Tras la ceremonia, él y mi hermana pasarían una semana juntos en Taipei. Luego él se volvería a California para reanudar sus estudios. Hwa se reuniría con él pasados unos meses. Pu Li me preguntó qué planes tenía, y le expliqué que pensaba especializarme en psicología e inglés. Me felicitó por ello. Yo también lo felicité y le deseé que fuese muy feliz. Me di cuenta de que nunca me había gustado tanto como en ese momento. Entonces se retiró, para ocuparse de no sé qué detalle, y me quedé sola en mitad de aquel vestíbulo atravesado de ecos. Si no hubiese vuelto a ver a Hu Ran -o si hubiese acudido al boticario- esa boda podría haber sido la mía. Poco a poco, el instante de arrepentimiento se transformó en alivio.

Mi madre y yo nos sentamos en nuestros bancos. Al instante, Hwa entró a solas en el templo. Iba tan tiesa como un general y con una expresión de inescrutable serenidad en el rostro. No teníamos parientes ni amigos que la llevasen del brazo al altar.
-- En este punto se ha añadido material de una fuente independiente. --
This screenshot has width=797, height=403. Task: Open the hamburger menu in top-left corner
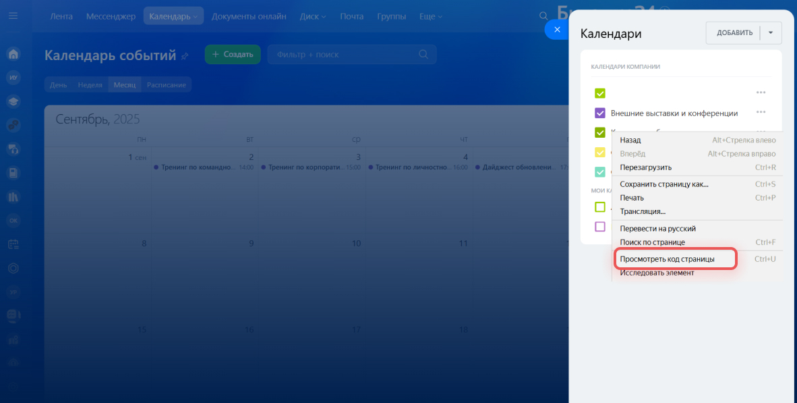click(13, 16)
Los amigos varones de mis padres, como tantos otros de su generación, habían muerto. Hwa llegó lentamente al altar y allí se quedó parada, austera y hermosa con su traje blanco.

El pastor leyó en mandarín:

– Por más que hable las lenguas de los hombres y de los ángeles, si no poseo amor, no seré más que un ruidoso gong o un platillo estrepitoso. Por más poderes proféticos que tenga, por más que entienda todos los misterios y todos los saberes, y mi fe sea tanta que mueva montañas, si no poseo amor, no seré nada. Por más que regale todas mis posesiones y haga entrega hasta de mi cuerpo con tal de gloriarme, si no poseo amor, no ganaré nada.

»El amor es paciente y amable; el amor no es envidioso, ni jactancioso, ni arrogante, ni descortés. No porfía en imponer su voluntad; no se irrita ni guarda rencor; no se regodea en fechorías, sino que se regocija con la verdad. Lo soporta todo y todo lo cree, lo espera todo y todo lo resiste.

»El amor nunca acaba.

Pu Li estaba muy serio; la expresión de Hwa era de resolución. A mi vera, del otro lado del pasillo, Pu Taitai alzaba el rostro hacia el pastor con gesto fervoroso, como embebida en sus palabras, pero al observar con detenimiento sus ojos ojerosos, una se daba cuenta de lo lejos que estaba.

Mi madre estaba inmóvil como una estatua. Tenía la cabeza vuelta y sólo yo vi sus lágrimas.

El lago de los sueños

Nueva York y Palo Alto 1989-93

Cuando era pequeña mi tía me contó una vez el cuento de una mujer china que le llevó un naranjo plantado en un tiesto a una amiga coreana a la que le encantaban las naranjas. En China, el naranjo daba esferas de oro pálido cargadas de gajos dulces y brillantes, envueltos en piel traslúcida y apergaminada. La coreana colocó el arbolito en una ventana orientada al sur. Cuidaba de los azahares y esperaba con impaciencia, pero, con el paso de los meses, se dio cuenta de que las naranjas no eran las mismas. Eran más pequeñas, tanto como mandarinas, de piel escarlata y con hoyuelos. Por fin una de ellas maduró y, al ir a tocarla, se quedó con ella en la mano. La mondó con ansiedad: los carnosos gajos se habían contraído y teñido de un carmín oscuro. Parecían haberse encerrado en sí mismos, como para conservar las fuerzas en su nuevo hogar. La coreana comprobó que el sabor, si bien seguía siendo delicioso, era algo más ácido y peculiar.